En el marco del curso de posgrado en Gobernanza de Ciudades Metropolitanas de la Facultad Latinoamericana de Ciencias Sociales (FLACSO) Argentina, el 24 de septiembre se desarrolló la mesa redonda “Desafíos de la gobernanza metropolitana en Argentina actual”, un espacio de intercambio entre referentes del ámbito político, académico y de la sociedad civil sobre los retos que enfrenta el país para construir una institucionalidad metropolitana sólida.

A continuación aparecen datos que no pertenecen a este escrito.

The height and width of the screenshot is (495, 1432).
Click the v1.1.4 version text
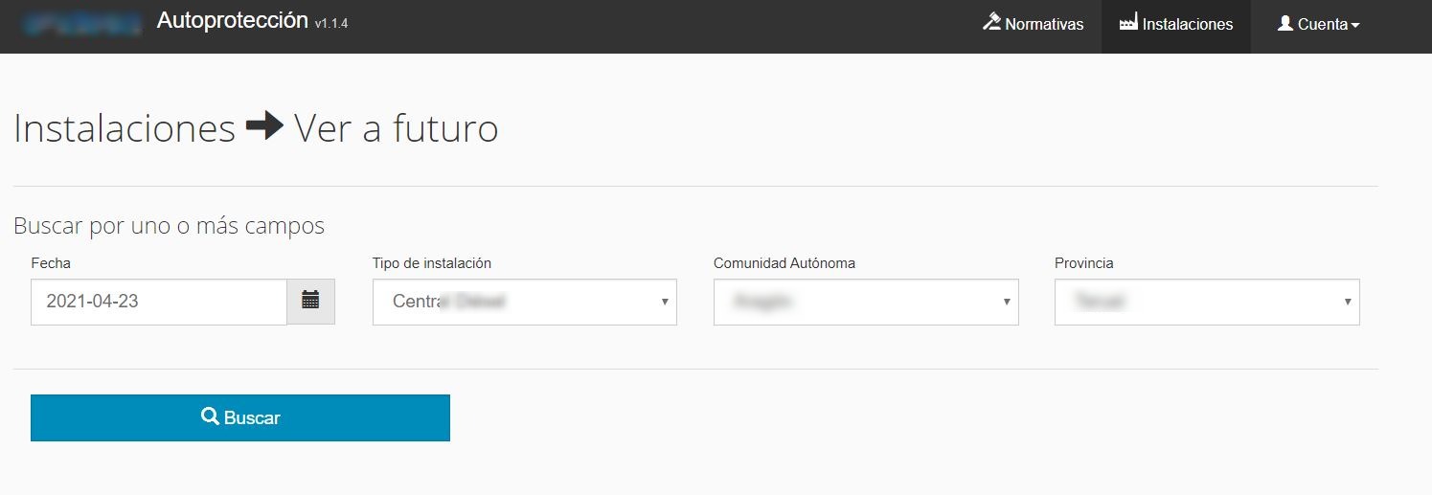(x=330, y=24)
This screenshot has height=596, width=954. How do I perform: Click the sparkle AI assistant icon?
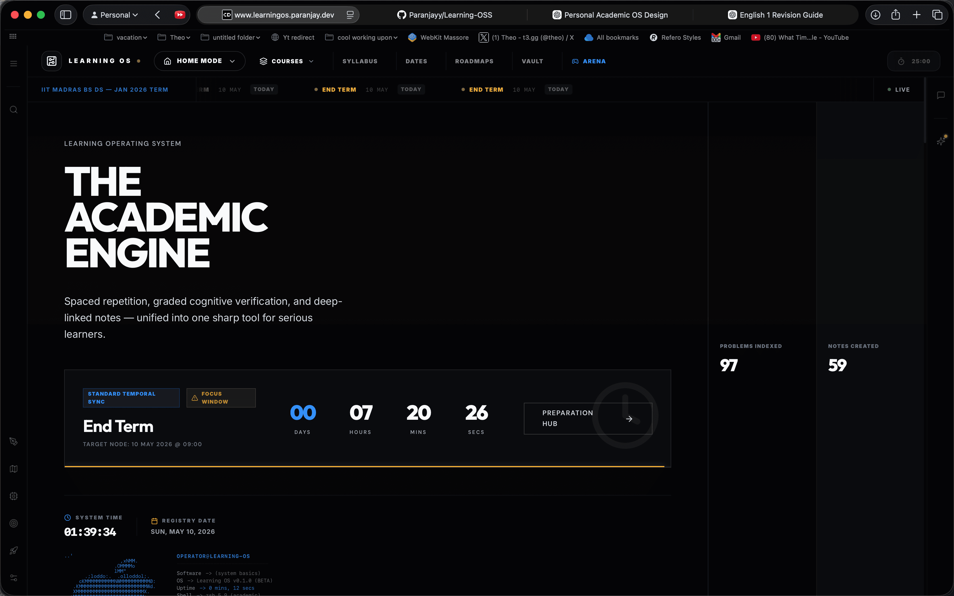(x=941, y=140)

Participaron el diputado nacional Daniel Arroyo, el arquitecto y urbanista Alfredo Garay, el director del Centro de Estudios Metropolitanos, Matías Barroetaveña y -en representación de nuestra fundación- el presidente, Gastón Urquiza. La conversación fue moderada por Adriana Rofman, socióloga y miembro de nuestro Consejo Técnico Consultivo. Todos coincidieron en un diagnóstico central: Argentina está rezagada en el desarrollo de estructuras de gobernanza metropolitana, pese a ser uno de los países más urbanizados de América Latina.

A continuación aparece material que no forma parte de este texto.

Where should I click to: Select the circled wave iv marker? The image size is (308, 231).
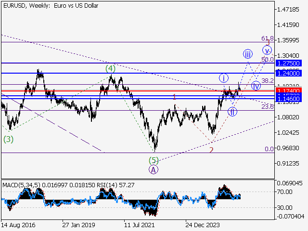(256, 86)
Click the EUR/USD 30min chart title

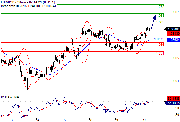[x=28, y=2]
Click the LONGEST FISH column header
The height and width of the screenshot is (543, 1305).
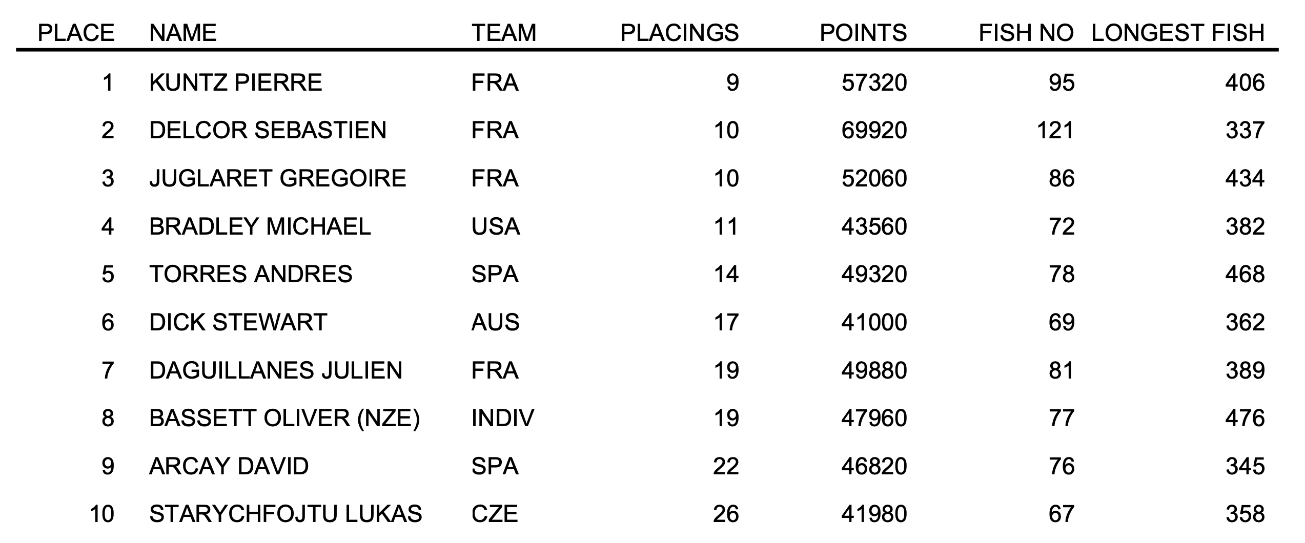click(1178, 33)
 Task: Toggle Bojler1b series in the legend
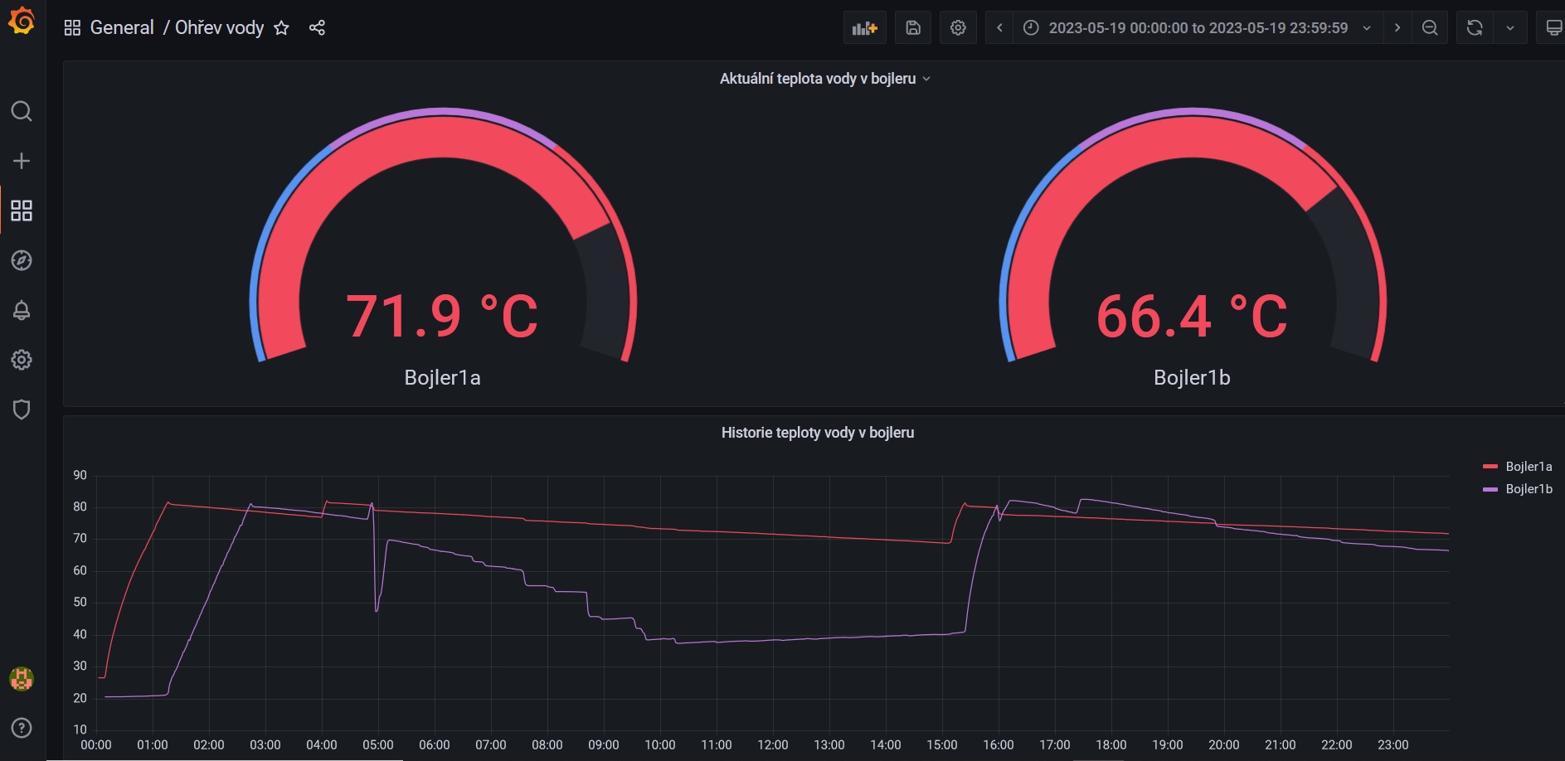(x=1528, y=489)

Los participantes estuvieron de acuerdo en que la ausencia de estructuras de gestión metropolitana consolidadas tiene efectos directos sobre la calidad de vida en las grandes ciudades. Mientras el país concentra más del 90% de su población en áreas urbanas, los marcos institucionales siguen anclados en una lógica municipal y provincial fragmentada. La falta de cooperación entre niveles de gobierno y la persistencia de conflictos políticos y financieros, especialmente en el Área Metropolitana de Buenos Aires (AMBA), agravan la desigualdad y limitan la capacidad de planificación a largo plazo.
El debate puso en evidencia las asimetrías estructurales del Área Metropolitana de Buenos Aires (AMBA). La Ciudad de Buenos Aires concentra recursos muy superiores a los de los municipios del GBA —en 2024, su ingreso tributario per cápita fue cuatro veces mayor que el de la Provincia—, lo que se traduce en fuertes desigualdades. Mientras tanto, el Estado nacional, históricamente hiperpresente en la gestión territorial, muestra hoy un proceso de retiro que, según los especialistas, podría derivar en una “municipalización de la crisis”. Esta dinámica refuerza la competencia entre municipios por inversiones y empleo, dificultando la construcción de una visión común.
Los participantes señalaron que los problemas metropolitanos trascienden las fronteras administrativas: expansión urbana, falta de infraestructura, desigualdad social y ambiental. Entre 1989 y 2014, la mancha urbana del AMBA se extendió de 133.000 a 193.000 hectáreas, sin una planificación coordinada ni inversiones acordes. La fragmentación institucional alcanza áreas clave como el transporte, la gestión de residuos, el saneamiento y las cuencas hídricas. Pese a la existencia de organismos interjurisdiccionales, estos carecen de poder real o de recursos suficientes.
Frente a ese panorama, los expositores propusieron avanzar mediante pactos temáticos antes que crear nuevas estructuras burocráticas. La idea es construir acuerdos sobre problemas concretos —como la educación, el transporte, el puerto o la gestión de residuos— que permitan articular esfuerzos entre municipios y niveles de gobierno. Unificar el sistema educativo del AMBA, por ejemplo, fue planteado como un primer paso hacia una coordinación que simplifique la vida cotidiana de quienes cruzan límites jurisdiccionales a diario.
El cierre del encuentro dejó un mensaje claro: la gobernanza metropolitana requiere liderazgo político, visión estratégica y consenso social. Los participantes coincidieron en que la política debe recuperar la capacidad de planificación a largo plazo, la academia debe traducir su conocimiento en propuestas aplicables, y la sociedad civil debe seguir impulsando el tema desde la práctica. Reducir las desigualdades, fortalecer los vínculos entre territorios y construir acuerdos pluripartidarios aparecen como condiciones esenciales para avanzar hacia una gestión metropolitana más justa y eficiente.